#### What is required
Only the lines in the entries below from the line with "Screen dimensions: 998x400" to the line with "You are a computer-use agent. Image", both included, belong in the answer, transcribed exactly and without pictures.

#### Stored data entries
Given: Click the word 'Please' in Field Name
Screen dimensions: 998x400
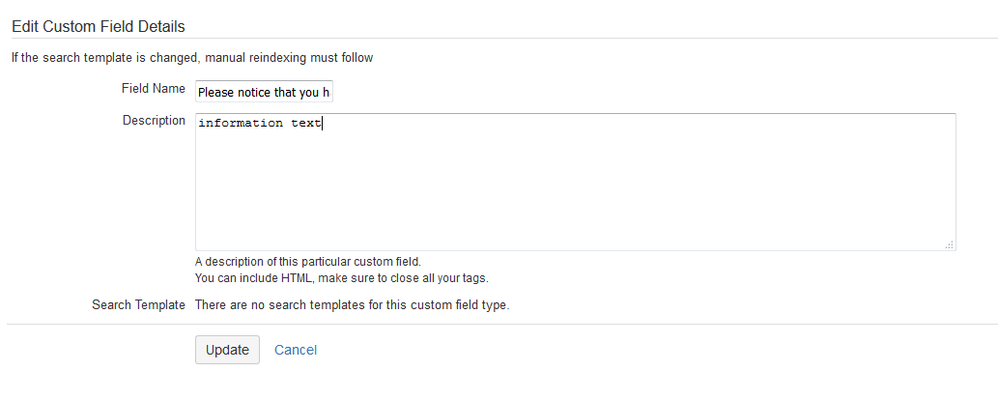Looking at the screenshot, I should pos(216,92).
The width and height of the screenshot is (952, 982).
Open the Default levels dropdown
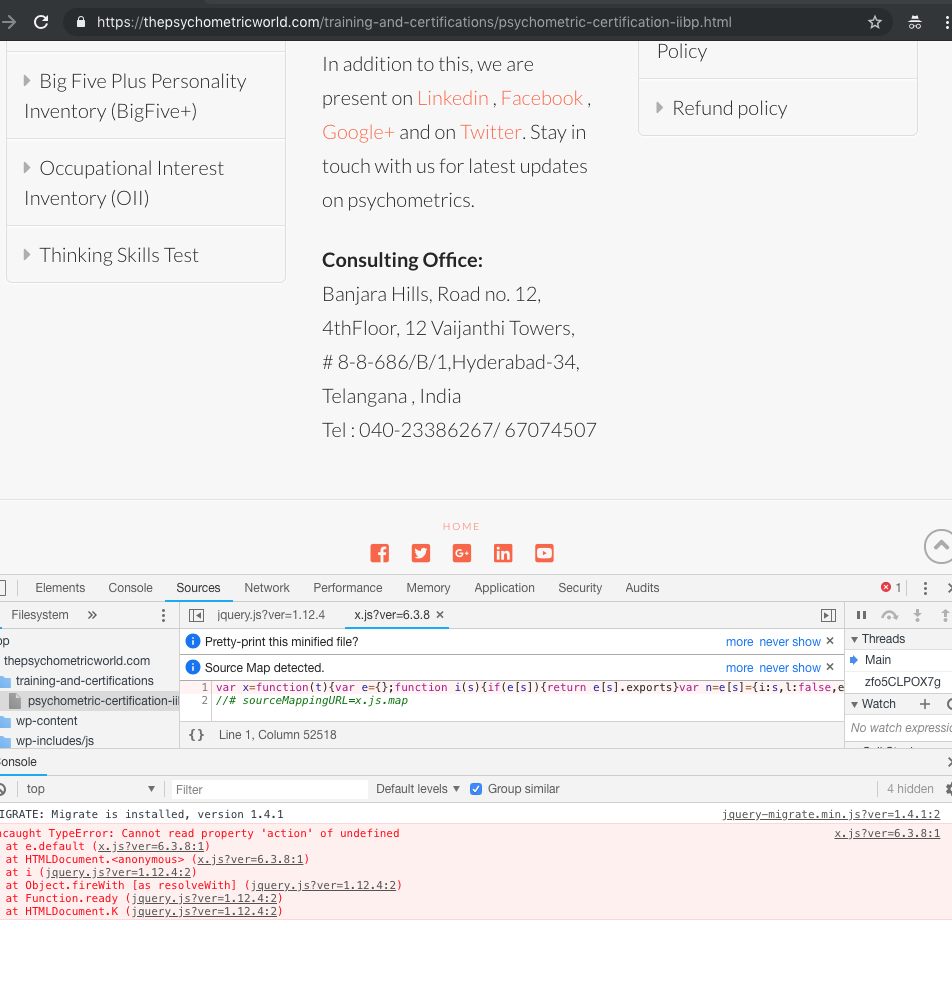point(418,789)
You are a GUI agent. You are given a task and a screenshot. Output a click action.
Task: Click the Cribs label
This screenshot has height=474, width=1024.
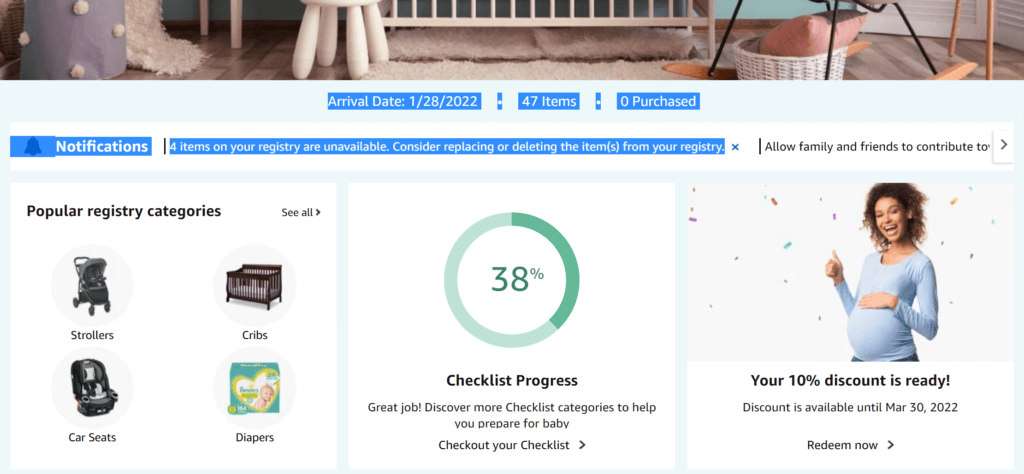[254, 335]
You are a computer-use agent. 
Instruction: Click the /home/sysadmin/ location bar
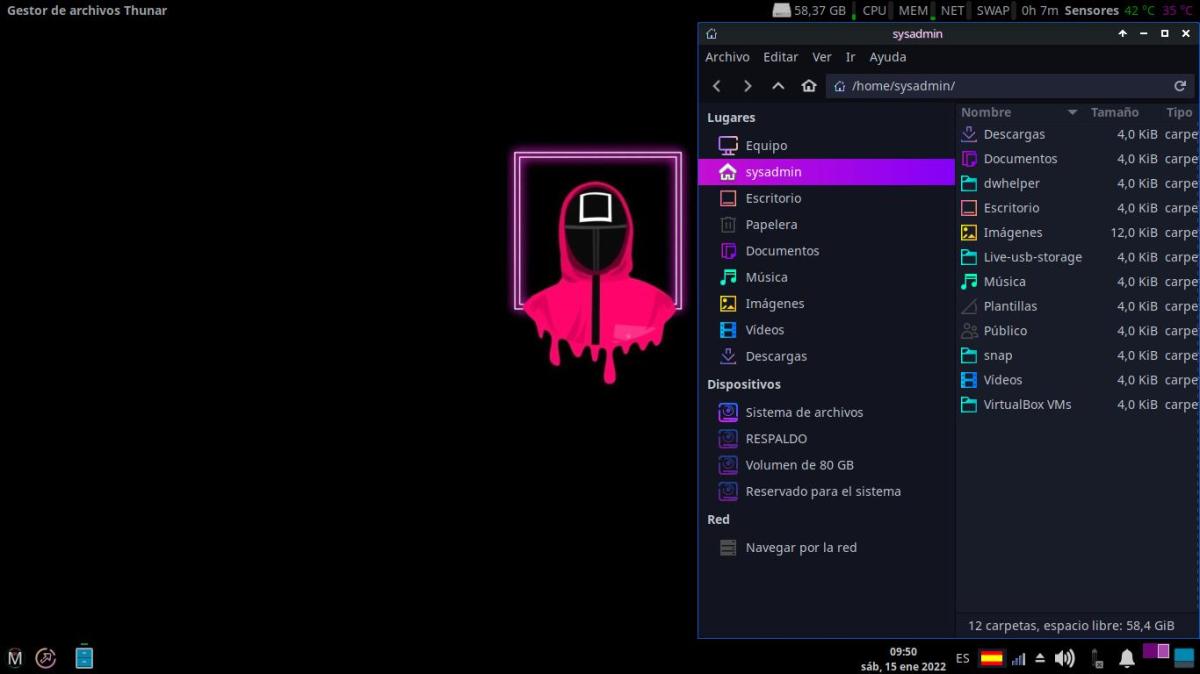point(1000,86)
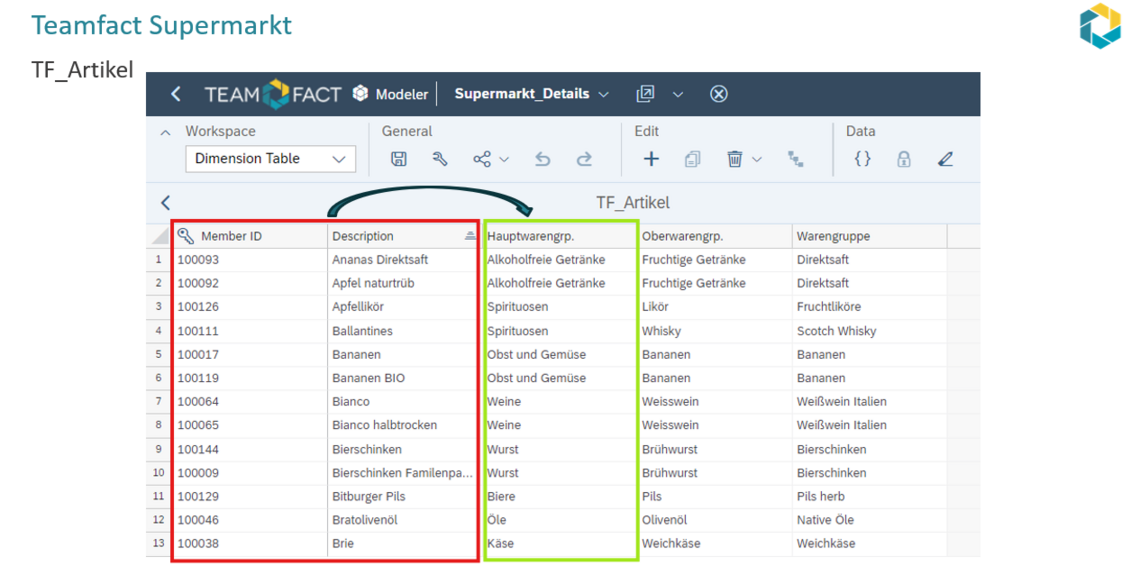Click the copy icon in Edit
Viewport: 1140px width, 584px height.
(x=692, y=159)
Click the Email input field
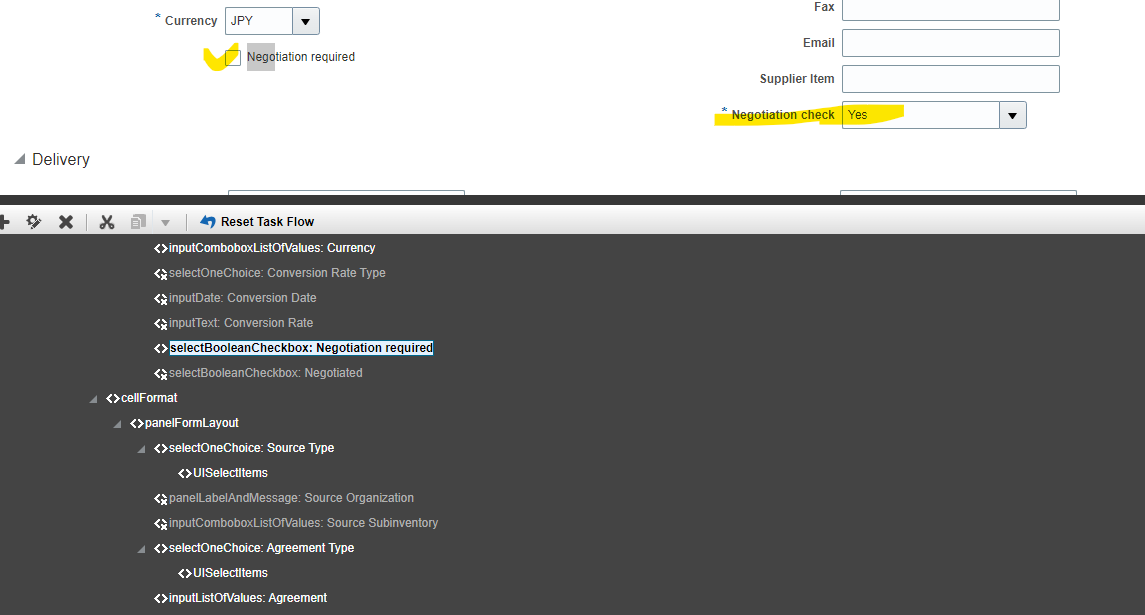 coord(950,42)
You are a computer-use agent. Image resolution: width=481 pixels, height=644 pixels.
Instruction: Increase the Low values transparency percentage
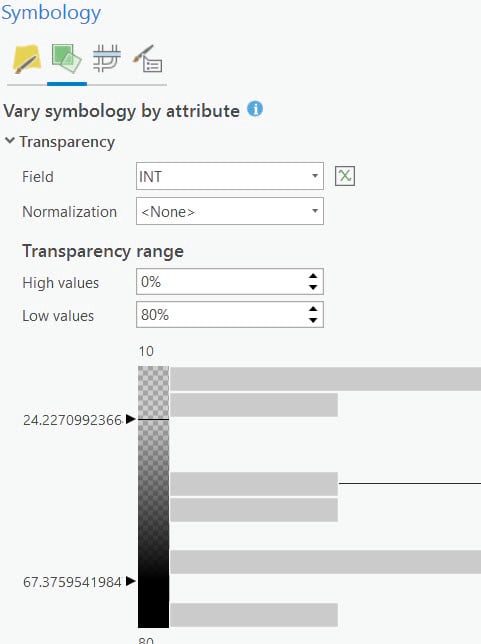point(313,309)
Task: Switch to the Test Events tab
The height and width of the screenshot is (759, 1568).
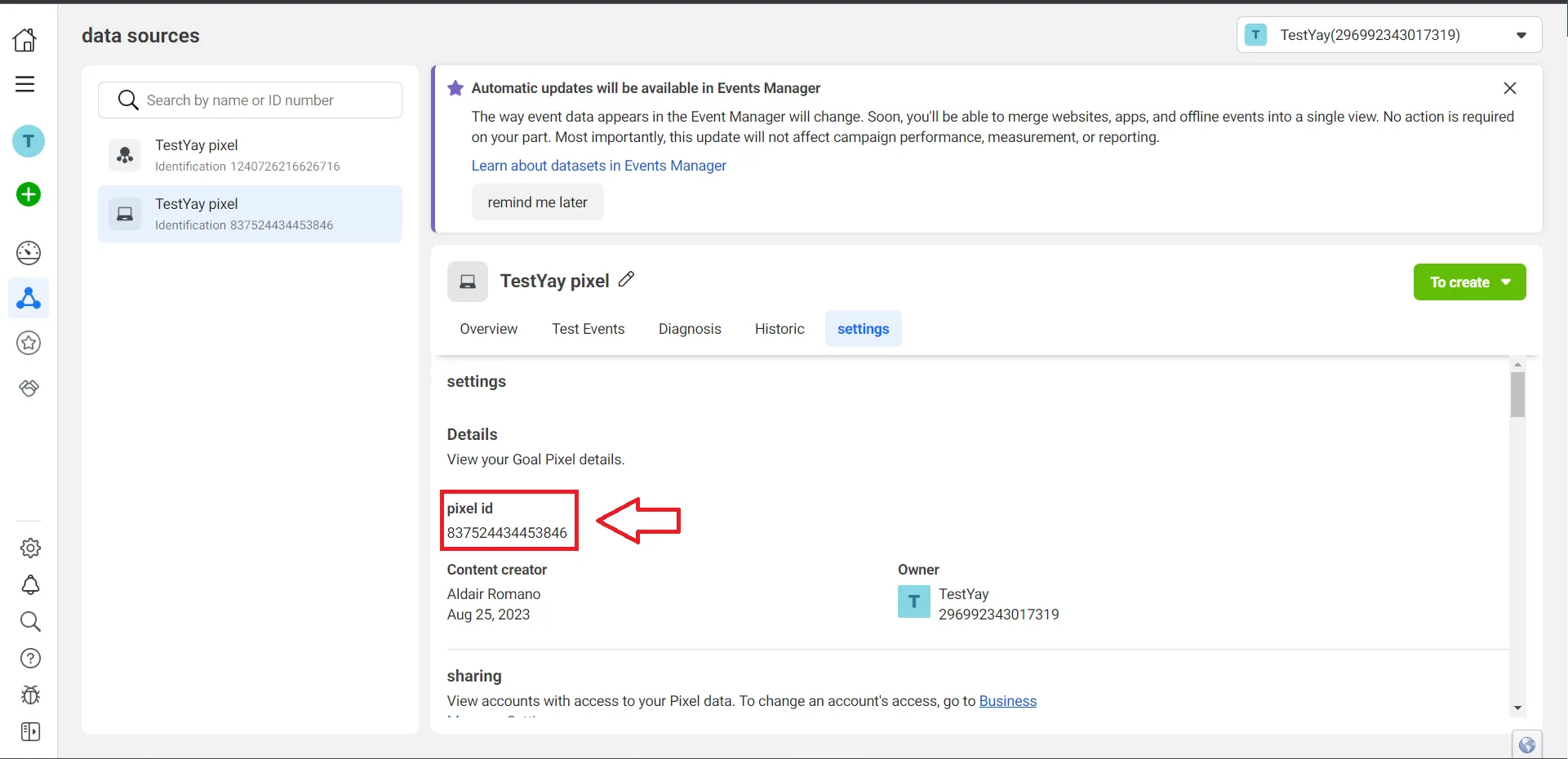Action: pyautogui.click(x=588, y=329)
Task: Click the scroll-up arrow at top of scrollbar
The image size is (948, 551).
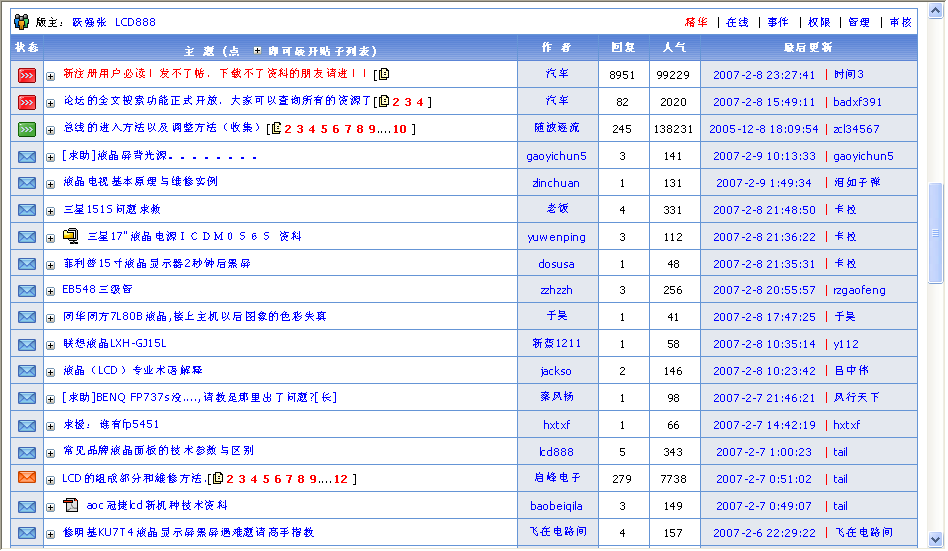Action: pyautogui.click(x=936, y=8)
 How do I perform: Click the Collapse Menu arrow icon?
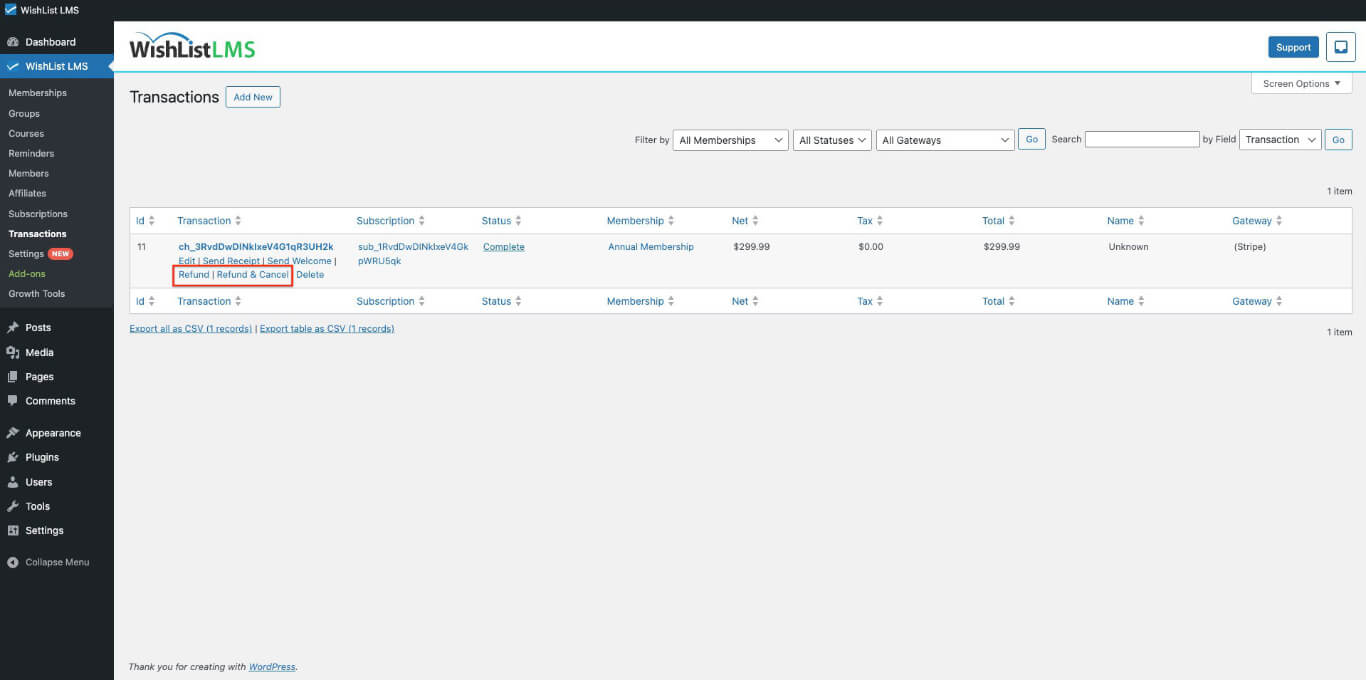click(x=13, y=562)

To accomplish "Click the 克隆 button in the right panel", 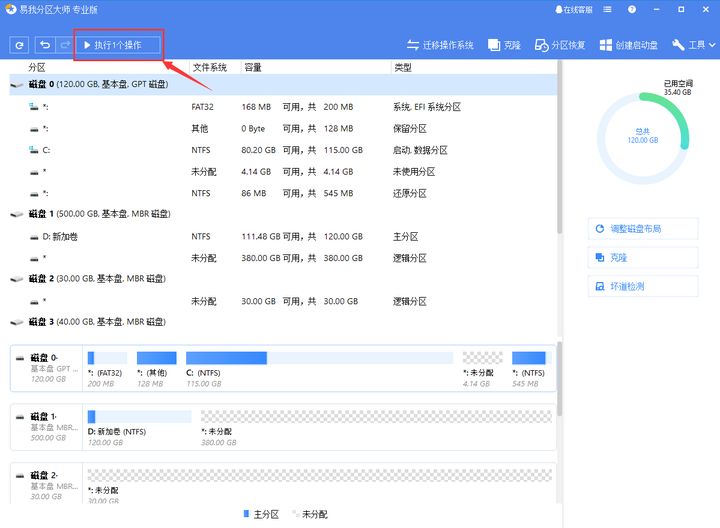I will [642, 257].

#### Task result
Screen dimensions: 998x400
Looking at the screenshot, I should pos(216,92).
The width and height of the screenshot is (952, 982).
Open the Default levels dropdown
point(418,789)
You are a GUI agent. You are given a task and a screenshot. Output a click action.
Task: Click the Cribs label
This screenshot has height=474, width=1024.
[254, 335]
You are a computer-use agent. 
Instruction: Click the /home/sysadmin/ location bar
point(1000,86)
Click the copy icon in Edit
Viewport: 1140px width, 584px height.
(x=692, y=159)
Click the Email input field
 coord(950,42)
You are a computer-use agent. Image resolution: width=481 pixels, height=644 pixels.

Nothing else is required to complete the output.